Tenth Circuit Upholds Skier Exculpatory Clause

Blogs, Risk Management

This week, the United States Court of Appeals for the Tenth Circuit, in Robinette v. Aspen Skiing Co., L.L.C.  2010 WL 258273 (10th Cir. Jan. 25, 2010), affirmed a district court’s enforcement of an exculpatory clause, resulting in the dismissal of a  claim for personal injury arising out of a snowboarder’s collision with a snowmobile operated by an Aspen employee.

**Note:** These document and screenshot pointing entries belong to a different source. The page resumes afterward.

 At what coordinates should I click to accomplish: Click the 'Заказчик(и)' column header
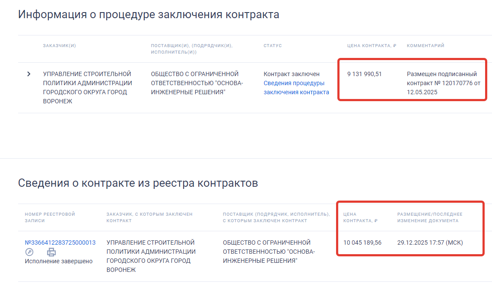[59, 46]
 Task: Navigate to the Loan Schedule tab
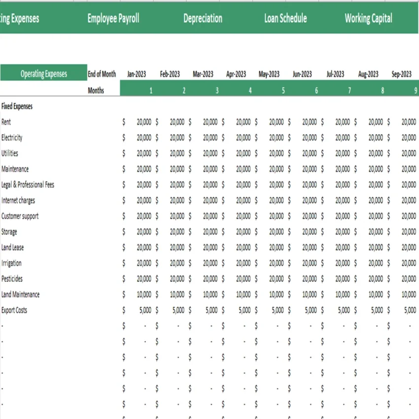285,19
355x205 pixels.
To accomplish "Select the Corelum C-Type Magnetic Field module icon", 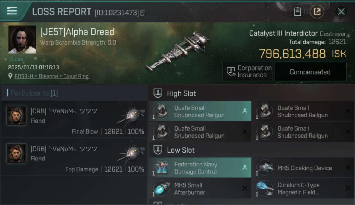I will [x=265, y=188].
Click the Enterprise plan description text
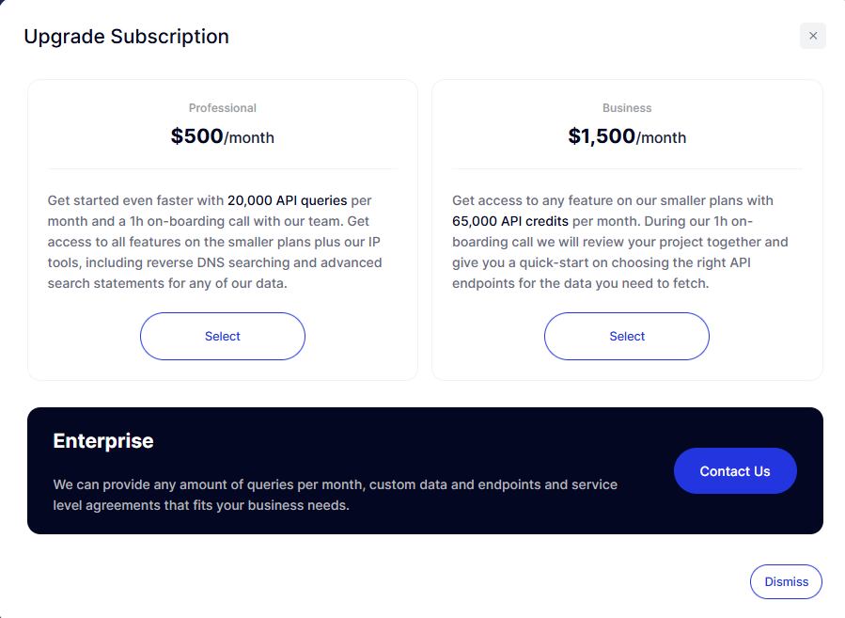Viewport: 845px width, 618px height. coord(335,495)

The plaintiff had argued that the the exculpatory clause was “unenforceable because: (1) it purports to cover reckless conduct; (2) it violates public policy; and (3) its terms are unclear and ambiguous.”  The Appeals Court rejected these arguments, and also found that because the plaintiff had not raised a claim of recklessness in the trial court, he cannot raise such a claim on appeal. 

A copy of the District Court’s April 23, 2009 order, affirmed by the Tenth Circuit, can be viewed here.  The facts set forth in the District Court opinion are as follows:

On February 24, 2006, Mr. Robinette was snowboarding at Snowmass Ski Resort, a property owned and operated by Aspen. He approached a small incline on the trail, intending to perform a jump. Unbeknownst to Mr. Robinette, an Aspen employee, Eric Hill, was driving a snowmobile uphill on the other side of the incline. Mr. Robinette and Mr. Hill collided. Mr. Robinette sustained serious injuries as a result.

Robinette v. Aspen Skiing Co., L.L.C  2009 WL 1108093, 1 (D.Colo.,2009).

The Tenth Circuit, in affirming the enforceability of such an exculpatory clause, joins a recent Eighth Circuit decision which also enforced a skier’s exculpatory clause.